## Task set
(a) In the Christmas story passage, set down the text starting with "We must not" and going on through "much less fallen.", copied word for word.
(b) According to the Christmas story passage, what does the Christmas story sound like when it is told carelessly?

## Document passage
In other words, the Christmas story begins before the creation of the world. As we celebrate Christmas and contemplate the Christmas story, we must be very careful not to begin the story in Bethlehem, or even in Nazareth, where Mary was confronted by Gabriel with the message that she would be the mother of the Messiah.

We must not even begin with Moses and the prophets, and with the expectation of the coming Son of Man, the promised Suffering Servant, and the heralded Davidic Messiah. We must begin before the world was created and before humanity was formed, much less fallen.

Why is this so important? Put simply, if we get the Christmas story wrong, we get the Gospel wrong. Told carelessly, the Christmas story sounds like God’s “Plan B.” In other words, we can make the Christmas story sound like God turning to a new plan, rather than fulfilling all that he had promised. We must be very careful to tell the Christmas story in such a way that we make the gospel clear.

Excerpt from Dr. Mohler’s article, “Where Does the Story of Christmas Begin?.”

Theological Highlight: The Incarnation

It’s often said that Christmas is a “magical” time for children. But a more accurate description should be that Christmas is a “miraculous” time as we ponder the miracle of the incarnation. So as we think and plan toward how we will teach about and celebrate Christmas with the children in our church and home, let us consider the importance of the doctrine of the incarnation. Consider these words from Jared Wilson from his article “The Christmas Miracle of the Incarnation of the Omnipresent Word.”

## Given material
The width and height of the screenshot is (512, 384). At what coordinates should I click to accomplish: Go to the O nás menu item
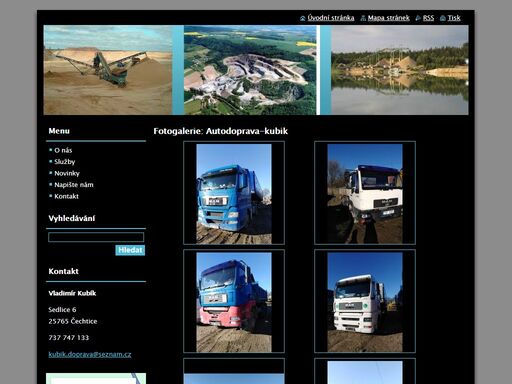click(x=63, y=150)
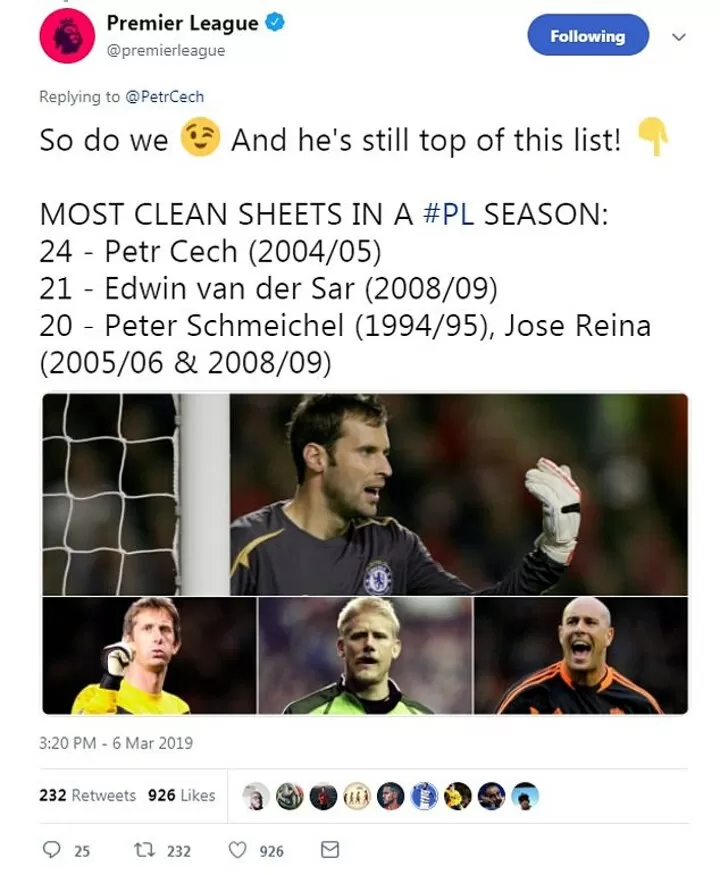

## Responses to the exercise
(a)
We must not even begin with Moses and the prophets, and with the expectation of the coming Son of Man, the promised Suffering Servant, and the heralded Davidic Messiah. We must begin before the world was created and before humanity was formed, much less fallen.

(b) It sounds like God's "Plan B."